Prophage induction and cell division in E. coli. III. Mutations sfiA and sfiB restore division in tif and lon strains and permit the expression of mutator properties of tif
- PMID: 1107802
Prophage induction and cell division in E. coli. III. Mutations sfiA and sfiB restore division in tif and lon strains and permit the expression of mutator properties of tif
Abstract
In E. coli K12, cell filamentation promoted by tif is enhanced by the lon mutation; in contrast, prophage induction and repair of UV-irradiated phage lambda, also promoted by tif, are not affected by lon. From a tif lon double mutant, "revertants" having recovered the ability to divide at 41 degrees were isolated, among which most (95%) had also lost their Lon filamentous phenotype after ultraviolet (UV) irradiation. From these 95% of revertants: (1) 94% are suppressed for the whole Tif phenotype, by additional mutations that render them deficient in DNA repair, as judged from their high UV sensitivity; some have been characterized as recA mutants. (2) 1% have recovered a control on cell division at 41 degrees or after UV irradiation by means of secondary mutations altering neither the other phenotypic properties of tif and lon, nor the repair and recombination ability of the cells: in particular, this class of "revertants" remains thermoinducible upon lysogenisation; the mutations which specifically suppress filamentation have been mapped at two loci, sfiA and sfiB, cotransducible respectively with pyrD and leu.
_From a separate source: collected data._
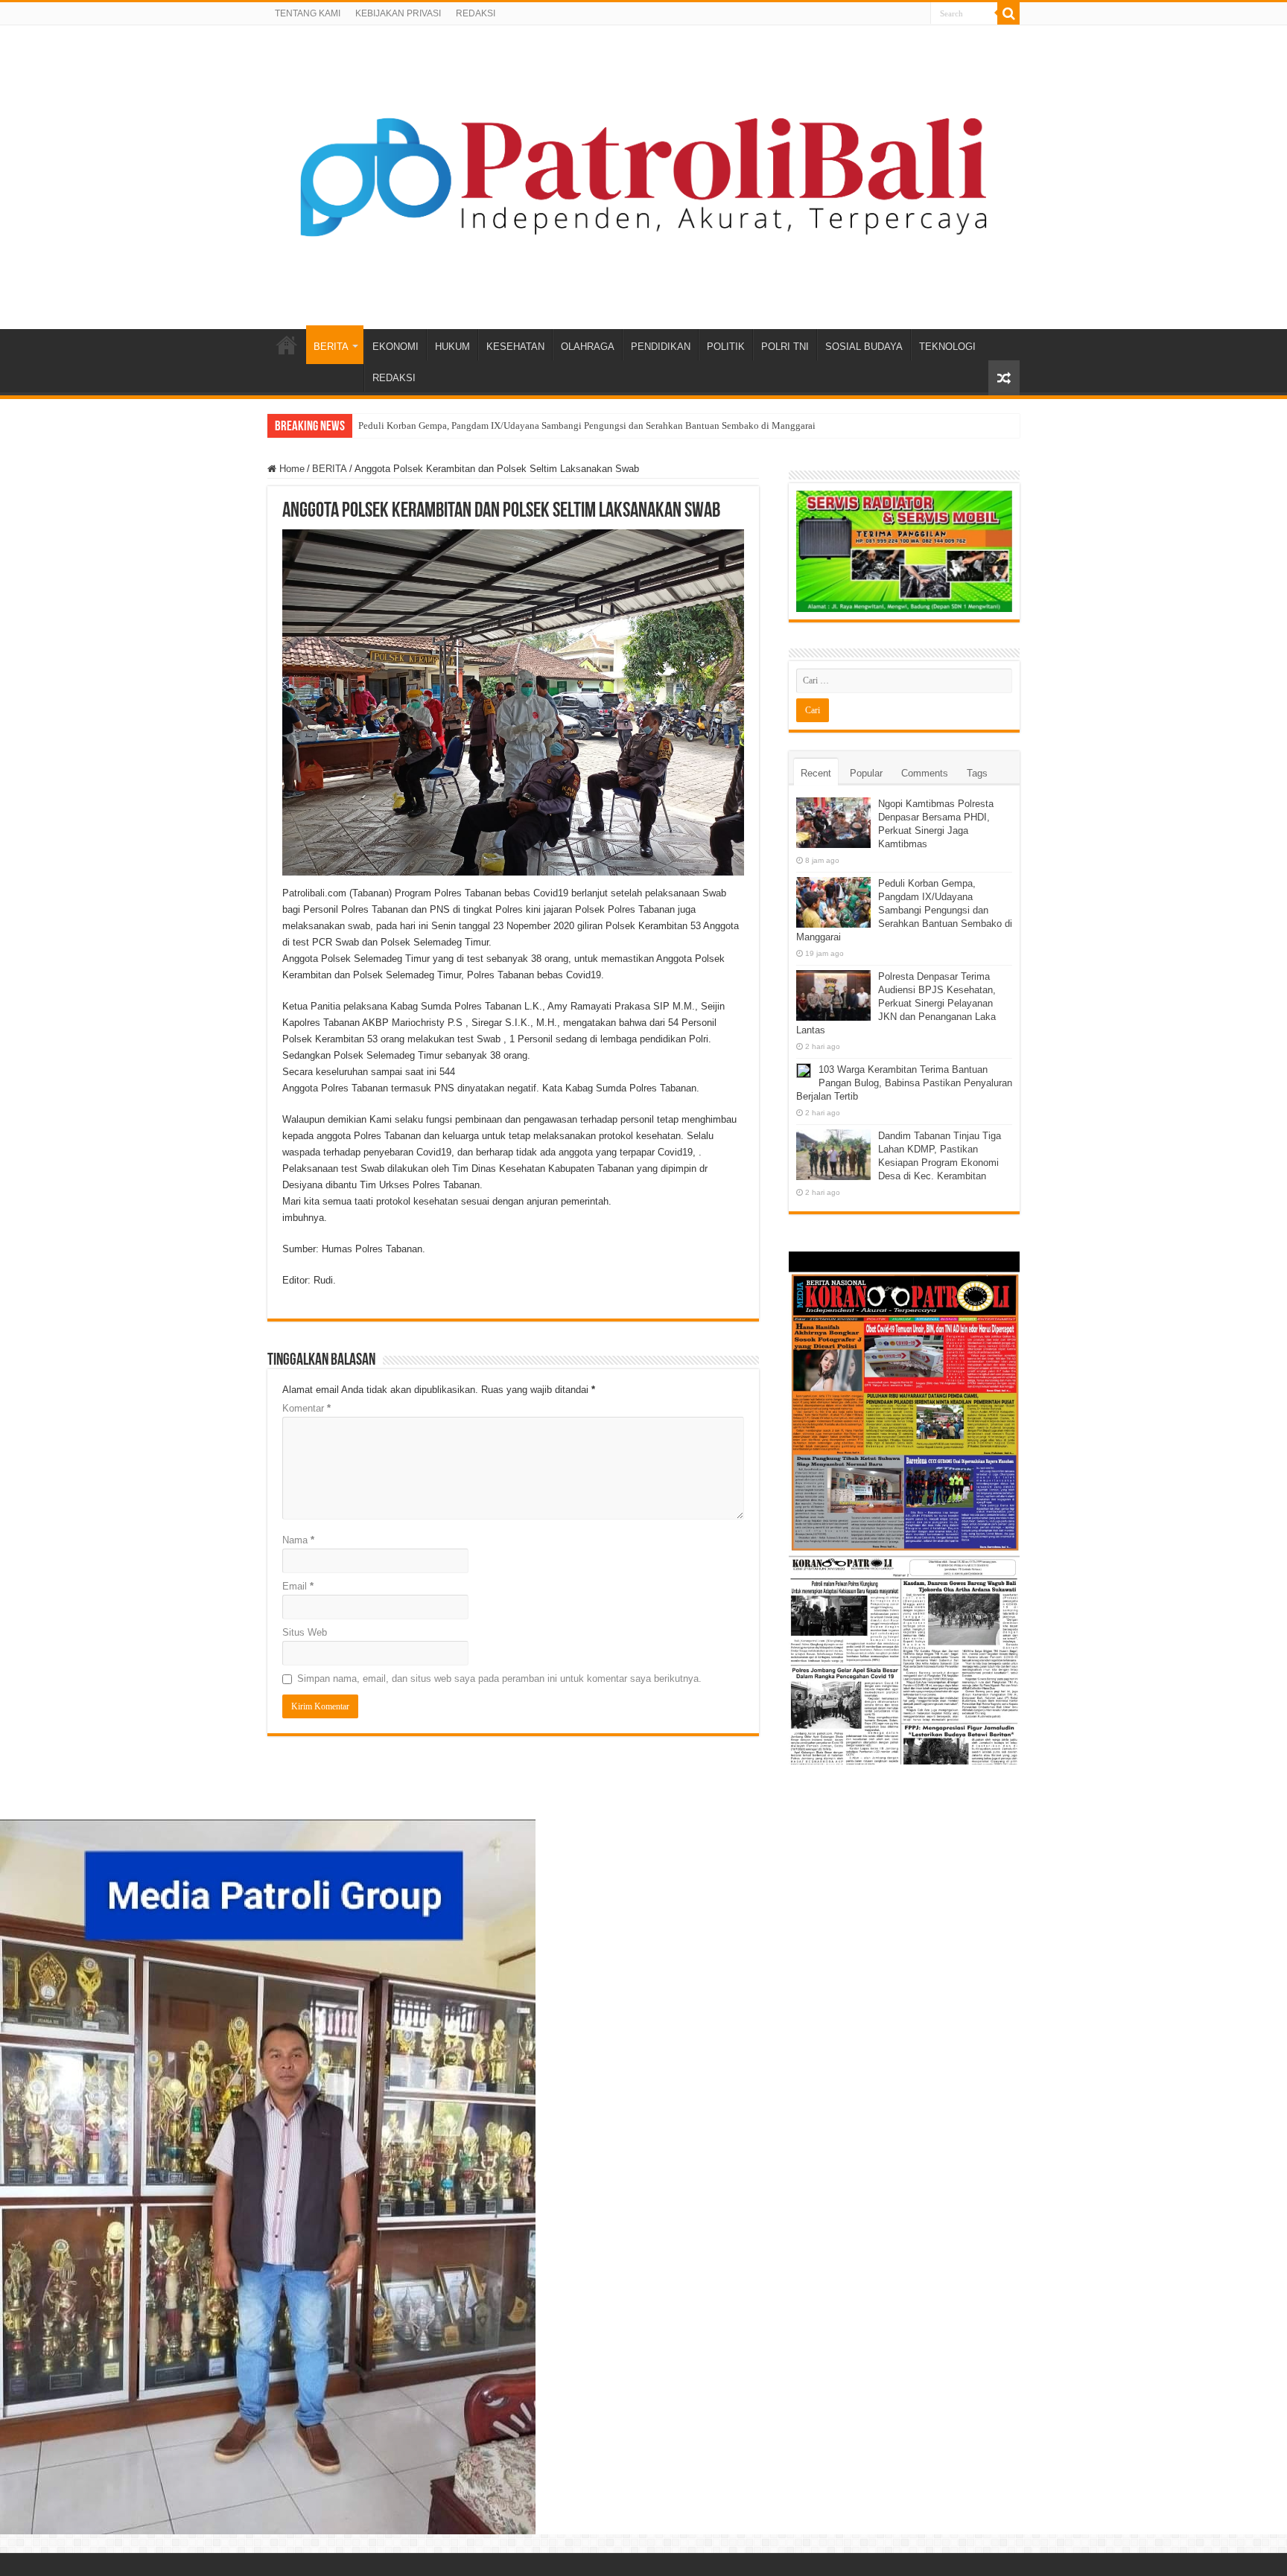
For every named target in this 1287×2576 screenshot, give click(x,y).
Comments (924, 773)
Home (290, 468)
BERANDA (286, 344)
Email (298, 1586)
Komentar (306, 1408)
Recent (816, 773)
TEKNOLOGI (947, 346)
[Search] (1008, 13)
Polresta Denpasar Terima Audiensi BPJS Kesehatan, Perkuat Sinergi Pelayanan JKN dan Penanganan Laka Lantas (896, 1003)
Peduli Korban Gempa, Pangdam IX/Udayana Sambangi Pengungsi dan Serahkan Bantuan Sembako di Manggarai (587, 425)
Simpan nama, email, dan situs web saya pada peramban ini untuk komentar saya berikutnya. (499, 1678)
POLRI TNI (785, 346)
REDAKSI (475, 13)
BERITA (331, 346)
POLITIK (726, 346)
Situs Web (304, 1632)
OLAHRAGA (587, 346)
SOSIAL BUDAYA (864, 346)
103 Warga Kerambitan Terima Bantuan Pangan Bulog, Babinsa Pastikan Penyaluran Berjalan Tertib (904, 1083)
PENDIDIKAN (660, 346)
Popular (866, 773)
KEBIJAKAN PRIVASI (398, 13)
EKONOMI (395, 346)
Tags (977, 773)
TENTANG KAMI (307, 13)
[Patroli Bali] (643, 174)
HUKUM (452, 346)
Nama (298, 1540)
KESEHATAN (515, 346)
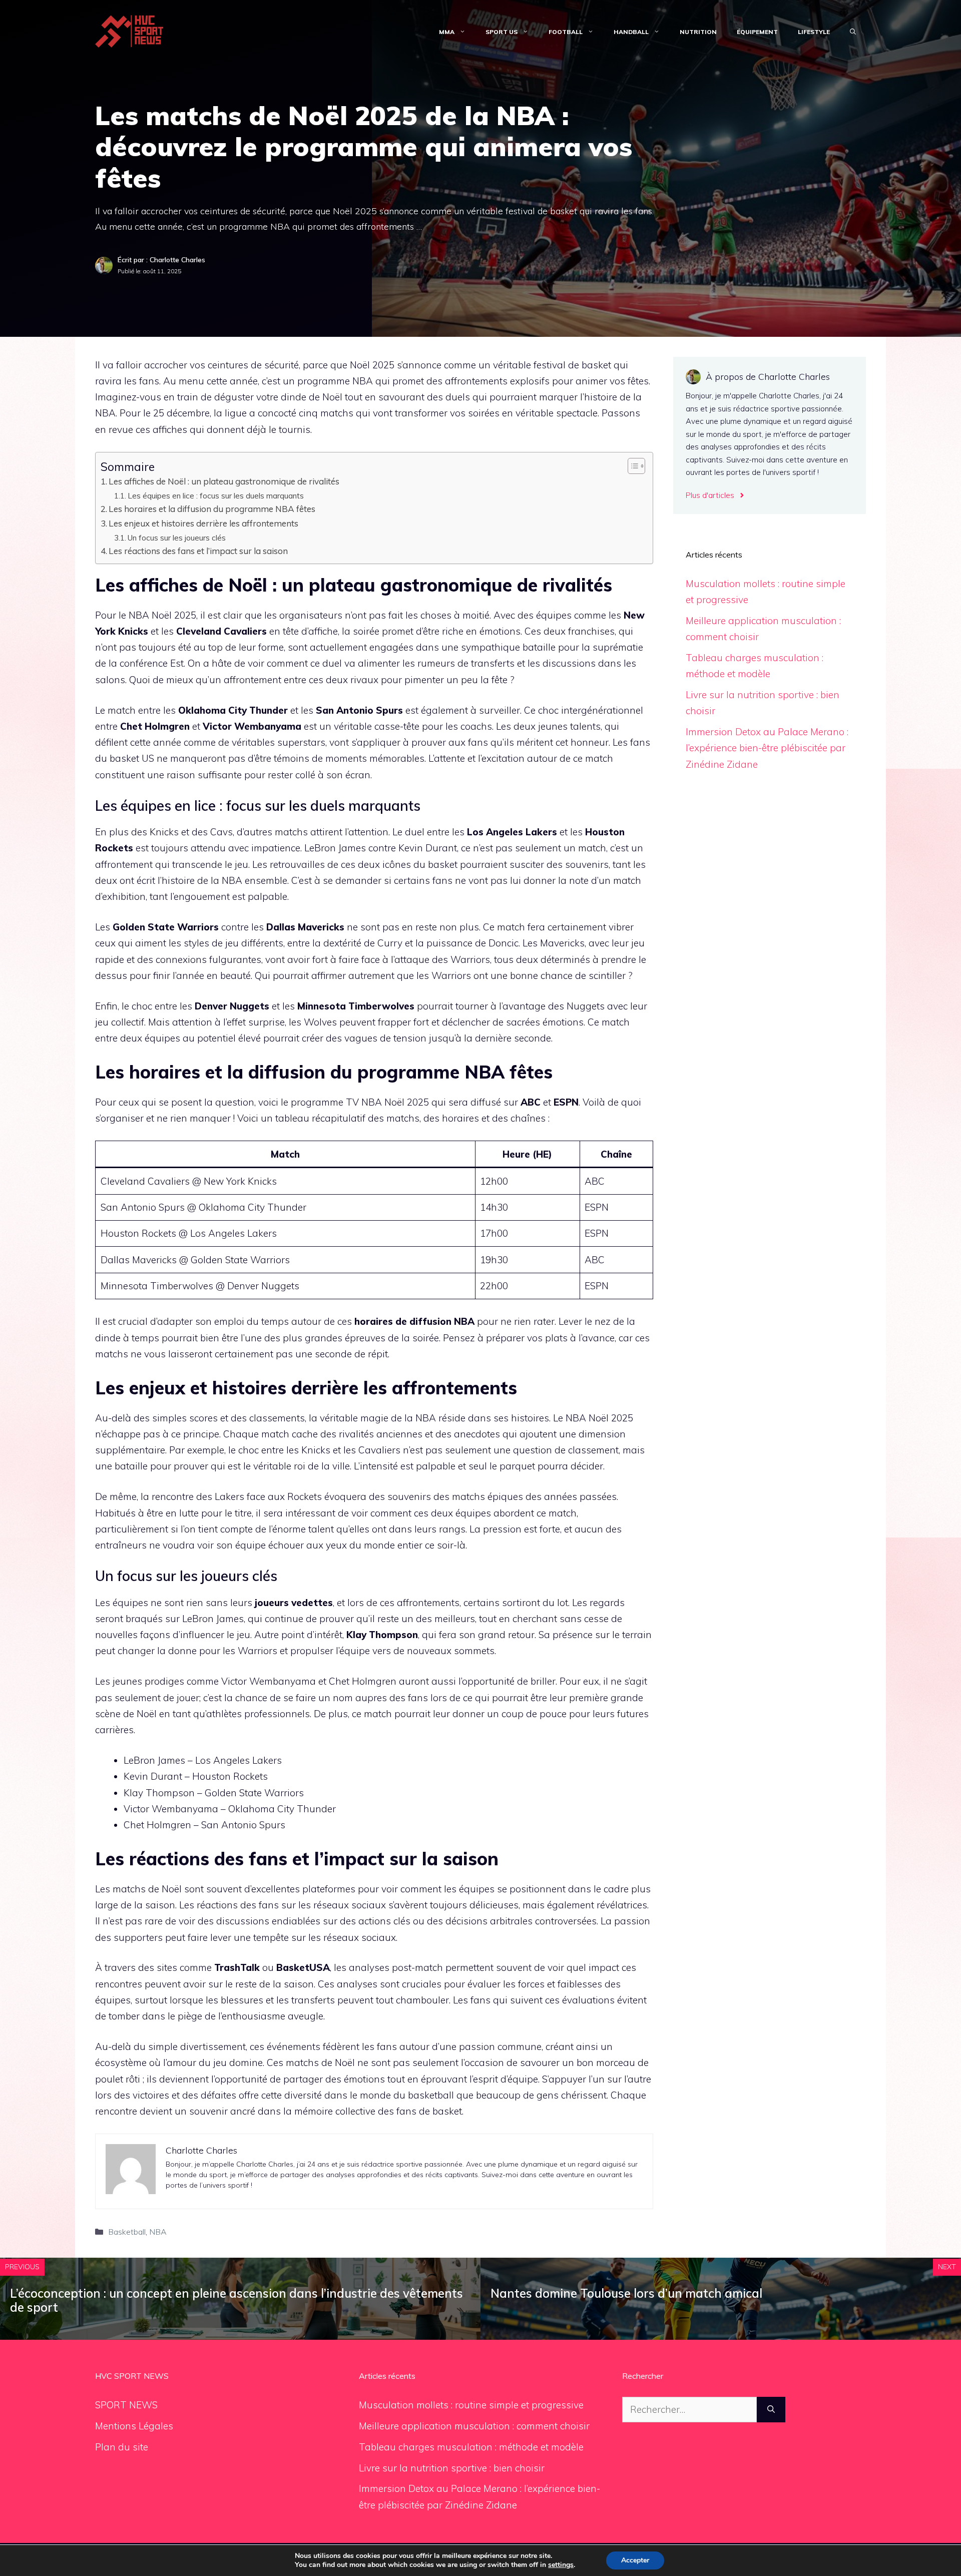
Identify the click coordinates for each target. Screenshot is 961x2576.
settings (561, 2564)
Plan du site (121, 2447)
In the remaining 5% of revertants that still exhibit an UV-induced filamentous growth, 3% can be tentatively classified as true tif+ revertants; 2% behave as tif thermodependent revertants, showing suppression of the Tif (and Lon) phenotype only at 41 degrees: 2recAts have been identified in this class. Non-lysogenic tif lon sfi and tif sfi strains remain viable during prolonged growth at 41 degrees. Under these conditions, tif expresses mutator properties, which can be conveniently analyzed in this sfi background. The action of lif, lon and sfi mutations is tentatively interpreted on the basis of a negative control of cell division specifically associated with DNA repair.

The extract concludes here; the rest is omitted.